──────── Supplied records

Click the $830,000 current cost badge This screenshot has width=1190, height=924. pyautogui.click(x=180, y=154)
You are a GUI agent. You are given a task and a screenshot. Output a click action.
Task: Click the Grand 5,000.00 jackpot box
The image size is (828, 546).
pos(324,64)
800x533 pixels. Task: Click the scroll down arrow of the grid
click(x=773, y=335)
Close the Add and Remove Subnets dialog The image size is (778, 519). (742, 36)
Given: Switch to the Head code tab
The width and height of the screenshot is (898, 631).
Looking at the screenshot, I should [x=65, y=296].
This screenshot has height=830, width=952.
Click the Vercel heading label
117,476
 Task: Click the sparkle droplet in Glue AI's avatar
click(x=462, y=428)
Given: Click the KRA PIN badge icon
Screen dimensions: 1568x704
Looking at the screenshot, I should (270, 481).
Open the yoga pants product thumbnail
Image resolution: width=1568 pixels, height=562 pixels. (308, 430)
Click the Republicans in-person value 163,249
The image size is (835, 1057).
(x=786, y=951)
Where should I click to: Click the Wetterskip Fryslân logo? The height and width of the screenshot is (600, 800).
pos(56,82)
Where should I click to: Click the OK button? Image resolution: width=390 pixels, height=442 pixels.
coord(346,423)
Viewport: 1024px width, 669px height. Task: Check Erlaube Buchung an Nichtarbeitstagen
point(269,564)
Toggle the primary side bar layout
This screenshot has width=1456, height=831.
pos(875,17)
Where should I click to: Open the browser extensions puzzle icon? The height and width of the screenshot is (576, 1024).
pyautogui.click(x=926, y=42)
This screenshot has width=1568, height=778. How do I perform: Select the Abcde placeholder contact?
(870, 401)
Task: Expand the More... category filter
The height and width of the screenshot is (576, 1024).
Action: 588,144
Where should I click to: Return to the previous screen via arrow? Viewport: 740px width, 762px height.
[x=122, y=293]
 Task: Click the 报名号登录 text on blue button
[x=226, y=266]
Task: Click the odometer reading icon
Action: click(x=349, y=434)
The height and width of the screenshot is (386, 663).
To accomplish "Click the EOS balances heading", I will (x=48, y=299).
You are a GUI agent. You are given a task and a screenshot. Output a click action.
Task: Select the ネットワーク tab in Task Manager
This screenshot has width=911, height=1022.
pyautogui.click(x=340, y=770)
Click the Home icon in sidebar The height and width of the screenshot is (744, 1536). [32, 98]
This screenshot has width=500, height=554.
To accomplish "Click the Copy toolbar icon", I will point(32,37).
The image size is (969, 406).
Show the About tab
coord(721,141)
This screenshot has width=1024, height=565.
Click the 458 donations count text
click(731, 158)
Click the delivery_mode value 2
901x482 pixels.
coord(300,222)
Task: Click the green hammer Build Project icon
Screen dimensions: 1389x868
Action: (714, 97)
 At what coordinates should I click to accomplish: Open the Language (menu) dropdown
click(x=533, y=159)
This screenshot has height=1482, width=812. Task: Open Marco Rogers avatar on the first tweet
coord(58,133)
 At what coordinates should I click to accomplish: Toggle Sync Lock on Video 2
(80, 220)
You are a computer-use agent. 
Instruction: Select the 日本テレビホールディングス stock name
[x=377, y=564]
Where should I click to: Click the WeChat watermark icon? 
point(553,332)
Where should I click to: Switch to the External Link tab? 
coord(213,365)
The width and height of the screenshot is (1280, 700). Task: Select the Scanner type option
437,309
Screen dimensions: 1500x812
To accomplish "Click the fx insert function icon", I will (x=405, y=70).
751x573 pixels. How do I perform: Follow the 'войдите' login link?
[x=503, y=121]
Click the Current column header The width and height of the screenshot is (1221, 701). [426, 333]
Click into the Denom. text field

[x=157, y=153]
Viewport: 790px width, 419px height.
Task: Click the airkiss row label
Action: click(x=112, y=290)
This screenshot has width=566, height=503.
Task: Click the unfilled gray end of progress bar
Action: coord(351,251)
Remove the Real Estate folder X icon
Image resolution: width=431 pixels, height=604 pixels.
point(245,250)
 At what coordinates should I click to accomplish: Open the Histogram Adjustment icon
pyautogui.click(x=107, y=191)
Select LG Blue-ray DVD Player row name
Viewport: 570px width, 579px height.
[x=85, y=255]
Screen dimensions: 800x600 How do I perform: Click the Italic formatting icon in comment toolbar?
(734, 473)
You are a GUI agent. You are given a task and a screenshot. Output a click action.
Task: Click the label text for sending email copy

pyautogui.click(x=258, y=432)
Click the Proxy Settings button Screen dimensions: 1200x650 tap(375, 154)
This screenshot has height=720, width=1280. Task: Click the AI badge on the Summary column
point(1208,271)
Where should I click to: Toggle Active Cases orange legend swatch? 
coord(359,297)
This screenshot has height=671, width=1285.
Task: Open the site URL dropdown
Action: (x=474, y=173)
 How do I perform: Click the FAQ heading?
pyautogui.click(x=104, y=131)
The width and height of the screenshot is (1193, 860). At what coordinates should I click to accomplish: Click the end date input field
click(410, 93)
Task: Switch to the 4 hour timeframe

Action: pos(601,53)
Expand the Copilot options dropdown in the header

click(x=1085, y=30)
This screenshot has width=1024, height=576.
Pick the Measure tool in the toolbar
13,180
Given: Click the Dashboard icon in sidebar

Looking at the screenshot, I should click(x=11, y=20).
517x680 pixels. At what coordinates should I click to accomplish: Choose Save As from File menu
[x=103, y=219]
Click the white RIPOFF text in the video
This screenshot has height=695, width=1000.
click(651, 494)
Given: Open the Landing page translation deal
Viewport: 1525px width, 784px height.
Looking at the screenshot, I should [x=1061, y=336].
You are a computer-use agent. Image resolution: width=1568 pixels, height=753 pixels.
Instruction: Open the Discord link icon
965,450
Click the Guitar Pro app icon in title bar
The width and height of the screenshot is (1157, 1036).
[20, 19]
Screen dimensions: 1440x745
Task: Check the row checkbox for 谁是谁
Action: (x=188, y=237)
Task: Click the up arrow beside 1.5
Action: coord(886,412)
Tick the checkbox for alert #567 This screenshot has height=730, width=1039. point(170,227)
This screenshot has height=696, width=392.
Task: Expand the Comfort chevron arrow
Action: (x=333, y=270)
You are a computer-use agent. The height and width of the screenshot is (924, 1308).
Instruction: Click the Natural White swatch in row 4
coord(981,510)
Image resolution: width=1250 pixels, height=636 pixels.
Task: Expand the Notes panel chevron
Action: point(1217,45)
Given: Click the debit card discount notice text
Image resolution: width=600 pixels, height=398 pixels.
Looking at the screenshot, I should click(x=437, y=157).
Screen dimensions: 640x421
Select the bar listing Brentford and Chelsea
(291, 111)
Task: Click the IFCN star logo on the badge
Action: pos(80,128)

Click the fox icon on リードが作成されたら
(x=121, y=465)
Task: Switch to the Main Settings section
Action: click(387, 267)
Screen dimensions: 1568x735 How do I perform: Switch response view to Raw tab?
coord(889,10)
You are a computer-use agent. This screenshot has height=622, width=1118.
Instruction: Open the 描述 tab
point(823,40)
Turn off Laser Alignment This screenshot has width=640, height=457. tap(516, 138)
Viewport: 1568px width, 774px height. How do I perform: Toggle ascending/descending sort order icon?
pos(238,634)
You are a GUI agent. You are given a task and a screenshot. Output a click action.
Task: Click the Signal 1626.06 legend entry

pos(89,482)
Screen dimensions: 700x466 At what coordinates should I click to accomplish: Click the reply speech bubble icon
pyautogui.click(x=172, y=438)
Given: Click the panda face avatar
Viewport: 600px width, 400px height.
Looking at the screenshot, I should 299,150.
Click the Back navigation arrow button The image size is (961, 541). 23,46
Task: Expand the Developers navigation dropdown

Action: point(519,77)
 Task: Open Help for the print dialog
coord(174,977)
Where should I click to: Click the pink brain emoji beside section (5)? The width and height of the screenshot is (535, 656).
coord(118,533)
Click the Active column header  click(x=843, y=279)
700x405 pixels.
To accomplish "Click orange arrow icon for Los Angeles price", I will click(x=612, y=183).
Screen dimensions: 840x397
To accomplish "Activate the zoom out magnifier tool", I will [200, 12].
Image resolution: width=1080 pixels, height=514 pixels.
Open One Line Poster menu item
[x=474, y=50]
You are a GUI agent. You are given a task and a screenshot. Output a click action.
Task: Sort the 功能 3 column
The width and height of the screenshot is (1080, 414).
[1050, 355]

────────────────

## Exercise brief:
Please copy the lines above from the line with "The width and height of the screenshot is (1280, 700)." up to and including the line with "Click the Current", exactly as written and with nothing else.

## Written solution:
The width and height of the screenshot is (1280, 700). Task: Select the Scanner type option
437,309
Screen dimensions: 1500x812
To accomplish "Click the fx insert function icon", I will (x=405, y=70).
751x573 pixels. How do I perform: Follow the 'войдите' login link?
[x=503, y=121]
Click the Current column header The width and height of the screenshot is (1221, 701). [426, 333]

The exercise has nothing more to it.